Why People Turn to Juice Cleanses
Juice cleanses are intended to temporarily replace your typical solid food diet. The concept is that the produce-filled juices rapidly rid your body of toxins, like bacteria from unhealthy foods and drinks. When your body has a build-up of these toxins, you tend to feel it in the form of headaches, bloat, pain and fatigue.
Juice cleanses are not intended to be used as a sustainable lifestyle. Rather, they should be used for a short period of time — typically a few days. People who support juice cleanses say that the concentrated nutrients from fruit and vegetable juices encourage your body to remove toxins quicker. As a result, you feel more energized, have a lower appetite and lose weight.
What Health Experts Think
So, are juice cleanses the miracle quick fix your body needs to recharge and undo damage? Health and nutrition experts say no.
The medical community largely does not support the practice of juice cleansing because there’s no research that points to the claims that juice cleansing boosts toxin removal and better health.
It’s important to understand that juice cleansing isn’t selective about what it eliminates. In other words, it doesn’t just remove bad things like toxins from your body, it also removes good nutrients as well. When your body is “shocked” into flushing out a lot of nutrients, you may experience blood sugar spikes and drops, low blood pressure, lack of concentration and tiredness.
How Juice Cleanses Affect Your Teeth and Mouth
Dentists agree: Juice cleanses are not good for your dental health. Although fruits have many health benefits, they are high in natural sugar. Juice cleanses contain a lot of sugar, and the bacteria in your mouth that cause tooth decay love feeding on that sugar.
Juice cleanses are designed to replace your regular diet, so you’ll be drinking juices regularly throughout the day. That means a lot of sugar. And even if the sugars are naturally occurring, they can still be harmful to your teeth.

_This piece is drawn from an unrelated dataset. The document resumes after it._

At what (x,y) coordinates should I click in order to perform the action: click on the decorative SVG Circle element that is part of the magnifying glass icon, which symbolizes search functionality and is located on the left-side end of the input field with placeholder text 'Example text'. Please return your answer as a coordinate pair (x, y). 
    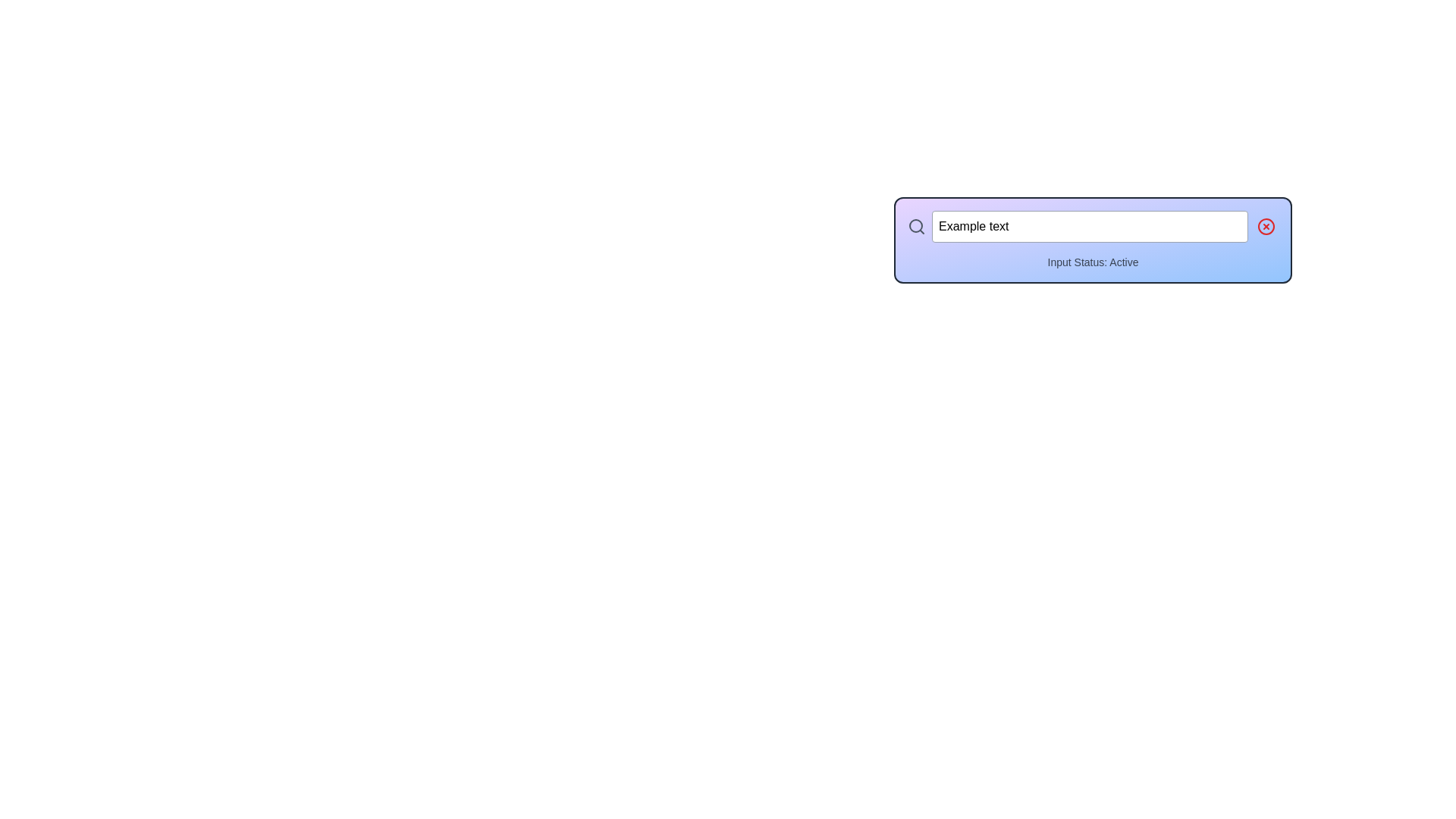
    Looking at the image, I should click on (915, 225).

In addition to feeding cavity-causing bacteria, some types of fruit, particularly citrus fruits like oranges and lemons, can damage your tooth enamel. When your enamel wears down, you may experience tooth sensitivity, which can cause a lot of pain.
If you’re looking to undo some holiday damage, the best way is to focus on a balanced diet filled with whole foods and plenty of water. You won’t see results in just a few days, but it won’t take long for you to feel the positive effects. Plus, you’ll enjoy the satisfaction of long-term results that don’t compromise your overall or oral health.